The figures who head up these companies – geek celebrities Jack Dorsey and Mark Zuckerberg, Steve Jobs and Bill Gates – have been hailed as contemporary prophets along with other tech entrepreneurs like Elon Musk. When Elon Musk sacked staff via text message, some of them went on Twitter to praise him. Although Bill and Melinda Gates led an expensive experiment that has permanently damaged the US public school system, their foundation is still seen as a positive force in the world. Tax-avoiding Amazon boss Jeff Bezos has set up a crowdfunder to raise money to pay their workers who have Corona, yet its online services are one of the pandemic’s winners. There are powerful economic forces working to sustain the popularity of these geek entrepreneurs and their businesses but we should not neglect the role of culture.
From “dickless” regulators to “privatising world peace”
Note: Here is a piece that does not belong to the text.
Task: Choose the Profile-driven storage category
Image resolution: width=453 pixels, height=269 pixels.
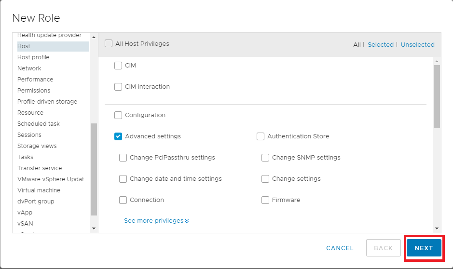Action: [47, 102]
Ghostbusters in 1984 was one of the first films to depict the now commonplace transformation of scientists and technologists from isolated geeks to celebrated heroes. Throughout the film, the dynamism and effectiveness of private enterprise is contrasted to a dull and inefficient public sector. Our team of psychic investigators begin working in a university. When sacked, Bill Murray’s character warns: “You don’t know what it’s like out there! I’ve worked in the private sector. They expect results”. Later we see the government Environmental Protection Agency imposing regulations that endanger New York by unleashing trapped ghosts, with the main EPA investigator disparaged by the Ghosbusters as “dickless”.
This contrast is part of the DNA of geek narratives in which the tech genius-hero has to go up against the system usually represented by the government whether its Matthew Broderick’s plucky hacker in War Games or socially awkward innovator Zuckerberg in biopic The Social Network.
We also see this in superhero films which, as I show elsewhere, combine geekiness with more traditional macho images of masculinity. Within the Marvel Cinematic Universe, the Avengers are called before a senate committee to answer questions and are asked to sign up to United Nations oversight. However, the case for accountability always collapses when a film’s final battle begins and it’s clear that any such restrictions will prevent the Avengers from saving the world. The case is further undermined by Hydra infiltrating every level of government so that signing up to UN or US oversight means giving the power of decision making to Nazis. As Iron Man’s Tony Stark boasts before an audience of politicians and journalists: “I’m your nuclear deterrent. I have successfully privatised world peace. I will serve this nation at the pleasure of myself”.
Is anything changing?
Left populist movements across the world are definitely challenging the logic of the market and the Corona Virus could help us see how the technology we need to tackle this crisis won’t come from geeky mavericks but from what Mariana Mazzucato calls the entrepreneurial state.
And in the post-Trump era films – like 2018’s Sorry to Bother You to 2020’s The Invisible Man – are more likely than in the past to depict tech entrepreneurs as manipulative and violent sociopaths. In our research, we will continue tracing how cinematic depictions of geeks shift over the coming years and how these relate to wider society.